> [EXERCISE] The whole of the data is to be reproduced exactly.

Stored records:
..............................

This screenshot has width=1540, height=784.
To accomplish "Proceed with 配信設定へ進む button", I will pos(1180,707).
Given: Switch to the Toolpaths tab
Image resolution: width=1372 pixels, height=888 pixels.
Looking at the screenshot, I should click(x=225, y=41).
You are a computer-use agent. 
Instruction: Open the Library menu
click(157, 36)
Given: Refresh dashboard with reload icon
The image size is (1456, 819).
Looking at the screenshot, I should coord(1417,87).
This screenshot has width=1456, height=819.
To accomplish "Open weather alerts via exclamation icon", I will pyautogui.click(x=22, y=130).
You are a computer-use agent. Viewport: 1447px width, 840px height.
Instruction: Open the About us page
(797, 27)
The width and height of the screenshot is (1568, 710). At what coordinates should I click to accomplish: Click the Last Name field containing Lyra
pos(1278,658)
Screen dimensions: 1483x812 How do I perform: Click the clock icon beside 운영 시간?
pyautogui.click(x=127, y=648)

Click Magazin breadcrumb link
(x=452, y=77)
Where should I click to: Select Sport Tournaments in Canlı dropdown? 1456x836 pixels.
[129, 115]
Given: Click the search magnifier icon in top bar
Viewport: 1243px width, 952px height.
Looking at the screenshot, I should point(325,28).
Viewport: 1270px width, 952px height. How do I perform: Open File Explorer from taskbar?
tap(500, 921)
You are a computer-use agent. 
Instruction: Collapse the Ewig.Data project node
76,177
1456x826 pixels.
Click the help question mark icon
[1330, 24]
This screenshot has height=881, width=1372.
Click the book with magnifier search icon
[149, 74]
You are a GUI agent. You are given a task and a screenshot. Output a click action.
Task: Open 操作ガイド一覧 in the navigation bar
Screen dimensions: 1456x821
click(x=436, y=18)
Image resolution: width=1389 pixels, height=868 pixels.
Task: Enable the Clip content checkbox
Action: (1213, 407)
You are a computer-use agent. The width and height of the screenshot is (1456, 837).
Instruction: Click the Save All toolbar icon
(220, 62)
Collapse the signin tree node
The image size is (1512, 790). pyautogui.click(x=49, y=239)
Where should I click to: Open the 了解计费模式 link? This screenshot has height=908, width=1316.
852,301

..............................

> [RESULT FOR THIS EXERCISE]
This screenshot has width=1540, height=784.
To accomplish "Proceed with 配信設定へ進む button", I will pos(1180,707).
Given: Switch to the Toolpaths tab
Image resolution: width=1372 pixels, height=888 pixels.
Looking at the screenshot, I should click(x=225, y=41).
You are a computer-use agent. 
Instruction: Open the Library menu
click(157, 36)
Given: Refresh dashboard with reload icon
The image size is (1456, 819).
Looking at the screenshot, I should coord(1417,87).
This screenshot has width=1456, height=819.
To accomplish "Open weather alerts via exclamation icon", I will pyautogui.click(x=22, y=130).
You are a computer-use agent. Viewport: 1447px width, 840px height.
Instruction: Open the About us page
(797, 27)
The width and height of the screenshot is (1568, 710). At what coordinates should I click to accomplish: Click the Last Name field containing Lyra
pos(1278,658)
Screen dimensions: 1483x812 How do I perform: Click the clock icon beside 운영 시간?
pyautogui.click(x=127, y=648)

Click Magazin breadcrumb link
(x=452, y=77)
Where should I click to: Select Sport Tournaments in Canlı dropdown? 1456x836 pixels.
[129, 115]
Given: Click the search magnifier icon in top bar
Viewport: 1243px width, 952px height.
Looking at the screenshot, I should point(325,28).
Viewport: 1270px width, 952px height. How do I perform: Open File Explorer from taskbar?
tap(500, 921)
You are a computer-use agent. 
Instruction: Collapse the Ewig.Data project node
76,177
1456x826 pixels.
Click the help question mark icon
[1330, 24]
This screenshot has height=881, width=1372.
Click the book with magnifier search icon
[149, 74]
You are a GUI agent. You are given a task and a screenshot. Output a click action.
Task: Open 操作ガイド一覧 in the navigation bar
Screen dimensions: 1456x821
click(x=436, y=18)
Image resolution: width=1389 pixels, height=868 pixels.
Task: Enable the Clip content checkbox
Action: (1213, 407)
You are a computer-use agent. The width and height of the screenshot is (1456, 837).
Instruction: Click the Save All toolbar icon
(220, 62)
Collapse the signin tree node
The image size is (1512, 790). pyautogui.click(x=49, y=239)
Where should I click to: Open the 了解计费模式 link? This screenshot has height=908, width=1316.
852,301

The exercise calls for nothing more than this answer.